1338. Art. 8. Beverages not taxable: Examples.-There are certain drinks which are often sold at soda fountains, icecream parlors or similar places of business which are not regarded as soft drinks, ice-cream products or similar articles of drink or food within the meaning of Section 630 of the Revenue Act of 1918. Such beverages consist of such articles as hot beef tea, coffee (hot, cold, or iced), tea (hot, cold, or iced), buttermilk, milk, hot chocolate or cocoa, hot clam broth, hot clam bisque, hot tomato bisque and hot tomato bouillon. No tax applies on the sale of beverages or drinks, such as ginger ale, root beer, moxie, mineral water, etc., when served directly from a closed container, in which case the manufacturer's tax on such drinks has already been levied. See Section 628 of the Revenue Act of 1918. However, if any of the drinks or beverages herein mentioned are compounded or mixed with carbonated water, flavors, or other ingredient at the fountain, they are taxable.

1339. Art. 9. Beverages not taxable: Medicinal.-There are certain medicines, such as bromo seltzer, citrate of magnesia. rochelle salts, seidlitz powders, bicarbonate of soda, castor oil, epsom salts, and essence of pepsin, which are often sold at soda fountains, ice-cream parlors and similar places of business, which are not soft drinks or ice-cream products or similar articles of food or drink, and hence are not taxable.
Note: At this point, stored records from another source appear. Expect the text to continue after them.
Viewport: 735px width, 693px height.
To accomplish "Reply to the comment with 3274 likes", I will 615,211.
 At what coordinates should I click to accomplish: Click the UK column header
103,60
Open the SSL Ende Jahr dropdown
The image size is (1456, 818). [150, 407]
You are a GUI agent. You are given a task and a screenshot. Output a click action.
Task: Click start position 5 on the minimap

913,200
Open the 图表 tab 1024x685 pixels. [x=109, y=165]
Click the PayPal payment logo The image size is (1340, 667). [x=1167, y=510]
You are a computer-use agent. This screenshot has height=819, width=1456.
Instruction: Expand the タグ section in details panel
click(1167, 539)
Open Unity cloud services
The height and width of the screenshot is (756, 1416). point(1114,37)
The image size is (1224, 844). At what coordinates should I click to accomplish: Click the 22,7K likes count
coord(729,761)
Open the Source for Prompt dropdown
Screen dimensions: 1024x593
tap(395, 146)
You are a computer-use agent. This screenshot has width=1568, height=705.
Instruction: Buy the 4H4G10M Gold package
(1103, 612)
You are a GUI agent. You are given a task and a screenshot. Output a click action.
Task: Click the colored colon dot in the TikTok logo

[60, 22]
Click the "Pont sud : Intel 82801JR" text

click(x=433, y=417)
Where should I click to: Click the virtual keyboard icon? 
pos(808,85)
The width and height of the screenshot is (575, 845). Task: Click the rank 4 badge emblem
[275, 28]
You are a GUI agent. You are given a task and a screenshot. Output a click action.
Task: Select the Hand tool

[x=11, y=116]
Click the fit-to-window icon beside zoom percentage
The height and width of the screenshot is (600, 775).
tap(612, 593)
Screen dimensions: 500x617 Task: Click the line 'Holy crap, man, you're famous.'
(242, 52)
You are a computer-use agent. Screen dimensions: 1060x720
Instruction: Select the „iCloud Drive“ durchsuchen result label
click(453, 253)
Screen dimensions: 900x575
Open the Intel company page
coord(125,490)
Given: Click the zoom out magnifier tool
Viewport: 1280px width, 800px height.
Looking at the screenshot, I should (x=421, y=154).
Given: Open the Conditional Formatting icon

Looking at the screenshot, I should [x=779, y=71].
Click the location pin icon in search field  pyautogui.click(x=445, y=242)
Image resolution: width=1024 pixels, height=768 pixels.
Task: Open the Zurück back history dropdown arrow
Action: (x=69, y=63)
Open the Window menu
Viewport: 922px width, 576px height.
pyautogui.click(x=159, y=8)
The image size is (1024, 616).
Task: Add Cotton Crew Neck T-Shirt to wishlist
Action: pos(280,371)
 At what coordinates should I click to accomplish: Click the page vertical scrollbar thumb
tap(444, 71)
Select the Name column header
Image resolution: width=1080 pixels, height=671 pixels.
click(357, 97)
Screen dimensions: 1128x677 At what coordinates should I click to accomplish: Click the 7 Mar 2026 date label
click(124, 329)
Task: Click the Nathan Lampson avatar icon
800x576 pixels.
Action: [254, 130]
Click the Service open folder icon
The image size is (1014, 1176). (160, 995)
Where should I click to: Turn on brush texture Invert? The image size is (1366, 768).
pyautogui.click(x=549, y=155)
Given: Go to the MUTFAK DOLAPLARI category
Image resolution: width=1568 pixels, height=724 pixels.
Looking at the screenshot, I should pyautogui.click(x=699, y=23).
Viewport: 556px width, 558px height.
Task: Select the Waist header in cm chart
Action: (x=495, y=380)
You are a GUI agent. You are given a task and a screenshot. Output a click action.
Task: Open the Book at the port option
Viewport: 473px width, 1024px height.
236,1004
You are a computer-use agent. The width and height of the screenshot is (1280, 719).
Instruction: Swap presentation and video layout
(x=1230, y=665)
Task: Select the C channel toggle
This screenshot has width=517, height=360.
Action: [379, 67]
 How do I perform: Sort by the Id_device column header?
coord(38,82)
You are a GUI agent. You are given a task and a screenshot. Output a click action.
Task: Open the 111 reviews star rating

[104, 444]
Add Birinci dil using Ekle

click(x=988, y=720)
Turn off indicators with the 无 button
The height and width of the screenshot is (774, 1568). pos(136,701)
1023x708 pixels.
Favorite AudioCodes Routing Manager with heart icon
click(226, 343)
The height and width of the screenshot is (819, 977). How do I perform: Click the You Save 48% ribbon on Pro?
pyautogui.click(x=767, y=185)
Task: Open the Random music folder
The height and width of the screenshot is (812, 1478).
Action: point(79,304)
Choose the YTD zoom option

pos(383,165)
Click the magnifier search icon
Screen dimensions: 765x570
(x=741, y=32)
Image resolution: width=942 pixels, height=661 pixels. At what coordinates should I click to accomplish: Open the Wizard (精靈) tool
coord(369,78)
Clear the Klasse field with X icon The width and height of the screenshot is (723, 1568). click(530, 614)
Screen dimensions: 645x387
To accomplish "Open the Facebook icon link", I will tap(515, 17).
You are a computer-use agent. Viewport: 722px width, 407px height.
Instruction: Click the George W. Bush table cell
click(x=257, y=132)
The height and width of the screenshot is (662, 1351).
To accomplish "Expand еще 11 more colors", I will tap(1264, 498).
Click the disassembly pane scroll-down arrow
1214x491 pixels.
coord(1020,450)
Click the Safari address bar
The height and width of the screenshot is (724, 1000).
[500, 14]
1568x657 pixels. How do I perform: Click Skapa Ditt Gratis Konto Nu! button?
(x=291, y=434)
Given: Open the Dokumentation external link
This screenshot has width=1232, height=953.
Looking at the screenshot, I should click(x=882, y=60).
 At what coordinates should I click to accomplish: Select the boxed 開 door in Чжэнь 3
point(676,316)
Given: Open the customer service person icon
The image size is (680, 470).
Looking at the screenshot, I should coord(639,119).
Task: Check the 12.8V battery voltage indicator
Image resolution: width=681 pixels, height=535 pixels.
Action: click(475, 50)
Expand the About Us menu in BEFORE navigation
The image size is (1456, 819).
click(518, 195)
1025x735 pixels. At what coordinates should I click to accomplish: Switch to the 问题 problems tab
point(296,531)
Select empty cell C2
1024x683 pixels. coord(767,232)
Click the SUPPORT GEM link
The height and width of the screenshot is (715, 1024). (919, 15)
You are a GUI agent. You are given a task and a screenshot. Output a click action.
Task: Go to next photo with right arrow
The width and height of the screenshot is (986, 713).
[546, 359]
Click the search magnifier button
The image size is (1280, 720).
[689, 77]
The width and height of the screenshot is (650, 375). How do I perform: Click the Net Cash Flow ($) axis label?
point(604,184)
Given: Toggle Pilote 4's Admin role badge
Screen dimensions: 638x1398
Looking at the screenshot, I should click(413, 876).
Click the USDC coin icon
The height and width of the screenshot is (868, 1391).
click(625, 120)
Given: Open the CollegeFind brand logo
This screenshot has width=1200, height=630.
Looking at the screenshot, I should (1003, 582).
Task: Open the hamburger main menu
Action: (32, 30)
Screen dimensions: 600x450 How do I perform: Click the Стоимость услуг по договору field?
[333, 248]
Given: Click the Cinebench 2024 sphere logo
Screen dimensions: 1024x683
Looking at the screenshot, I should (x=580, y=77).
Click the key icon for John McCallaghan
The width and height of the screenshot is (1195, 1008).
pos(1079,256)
ADMINISTRATIVE AND GENERAL PROVISIONS TAX PAID BY PURCHASER

[Sec. 630.]

*

Such tax shall be paid by the purchaser to the vendor at the time of the sale and shall be collected, returned, and paid to the United States by such vendor in the same manner as provided in section 502.

1340.-Art. 10. Payment of tax.-The tax is upon the sale and must be paid at the time of sale by the purchaser to the vendor.

1340a. Art. 11. Collection and return of tax.-The tax imposed must be paid by the purchaser to the vendor and the vendor must make return under oath, in duplicate, and pay the tax so collected to the collector of the district in which his principal place of business is located, on or before the last day of each month for the business done during the preceding month. Daily records shall be kept by the proprietors or their agents in charge, showing the number of sales (grouped according to amount of sale) and the tax paid thereon. The daily records of the proprietors or their agents, with copies of their monthly returns, shall be kept on file, in the places of business of such proprietors, in such manner as to be readily accessible to investigating internal revenue officers. In case the proprietor of a soda fountain, ice-cream parlor or similar place of business does not use an adequate cash register or check system from which daily and monthly records may be kept, a separate receptacle shall be used to retain the tax collected by the vendor from the purchaser. Such receptacle shall be so arranged or subdivided into compartments suitable for holding the different amounts of tax collected, in order to facilitate the compilation of the daily and monthly records of tax collection. [See Law, Sec. 1305, page 371, Tax Book, Part II.]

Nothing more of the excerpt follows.